Holidays are filled with family traditions and get-togethers. But all of the behind-the-scenes action gets lost in our memories. When I think back to Thanksgivings past, I have to search in my mind to find memories of the long grocery list and early rising so that my dad could get started in the kitchen. Instead, I remember watching for a gap in the cars driving outside of our house. When that happened, we knew it was because our great-grandmother was driving and she was slow. There would be a line of cars waiting behind her. I remember the buffet-style line of food, the easy clean-up of holiday divided Styrofoam plates and playing afterwards. Perhaps it’s meant to be that way. After all, the best memories are about shared times.

And maybe that’s why, as an adult, I’ve decided that my favorite holiday is Thanksgiving. There’s no fuss; just food, family, friends and laughter. I heard one of the broadcasters on the radio mention that once mid-November arrives and Thanksgiving preparations begin, it’s all holiday from there for the next month. And he was right: three in succession. When I mentioned this to a friend, she sighed deeply. With a 6-year-old daughter, it was something she knew all too well. The holiday ads with their savings were piled on countertops, school kids had already been talking about what toys they wanted, and Christmas lists were already getting started. It was, she told me, pure exhaustion.

The reason why Black Friday and Cyber Monday have resonance is because we buy into the commercialization of the Christmas holiday. Yet, I’ve begun seeing a variety of social media posts on changing our mindset about Christmas. Simplifying life has become a trend for young adults. I saw the same meme contradicting holiday ads pop up across social media posts: “Buy presents. Be present.”

Crossing out the presents emphasizes the point about memories: we don’t remember what gifts we received each year. Young adults are also realizing the heavy debts they carry around, while trying to start a family and maintain a career. In a public service announcement-style post, we’re reminded: “We don’t have to continue holiday traditions that leave us broke, overwhelmed and tired.” It’s not about the number of gifts under the tree; it’s a celebration of our Savior’s birth. The gift we receive each year is our salvation. That’s enough.
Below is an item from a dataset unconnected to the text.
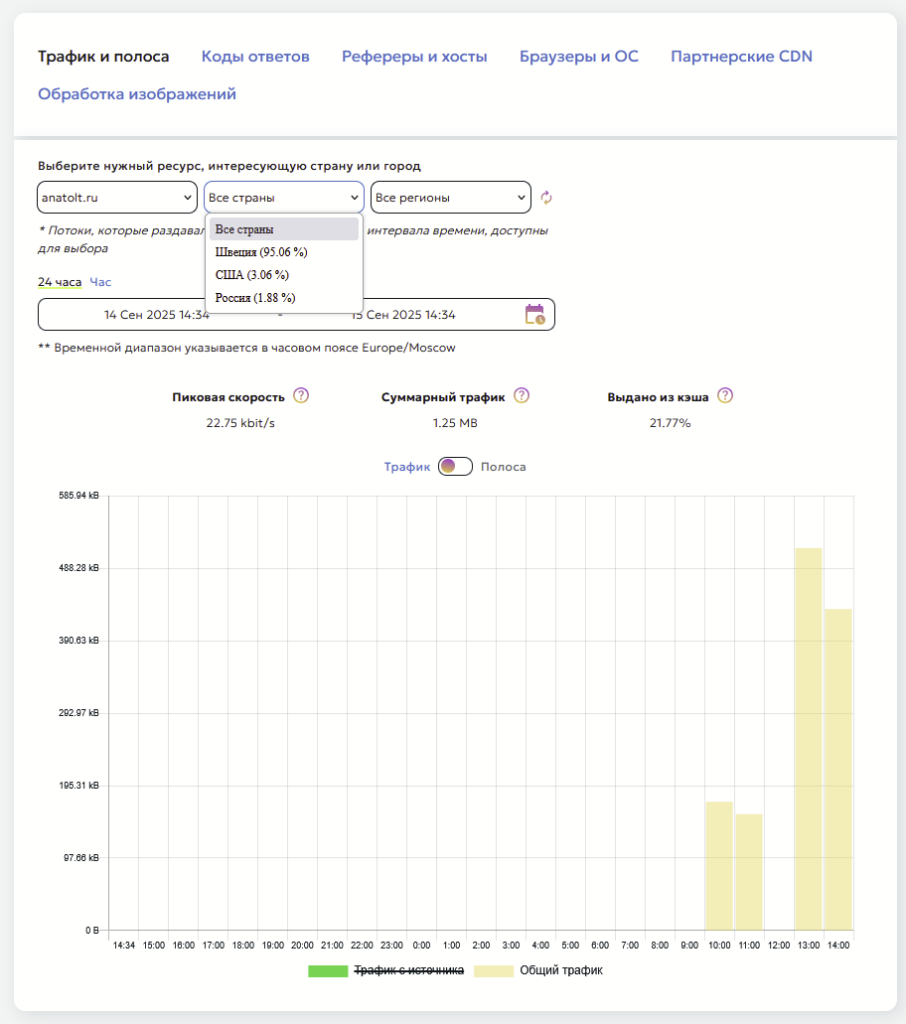The height and width of the screenshot is (1024, 906).
Task: Switch to the Коды ответов tab
Action: pyautogui.click(x=255, y=56)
If memories are truly about the time spent together, being present is the most important element. As we forge ahead on the holiday path, it’s important to remember the choices we can make. We choose to overspend on holidays, to tire ourselves out. As we reflect on what we uphold as traditions, keep the memories we want to make in mind. Make new traditions that simplify the holidays and only stress over the ones that truly mean something.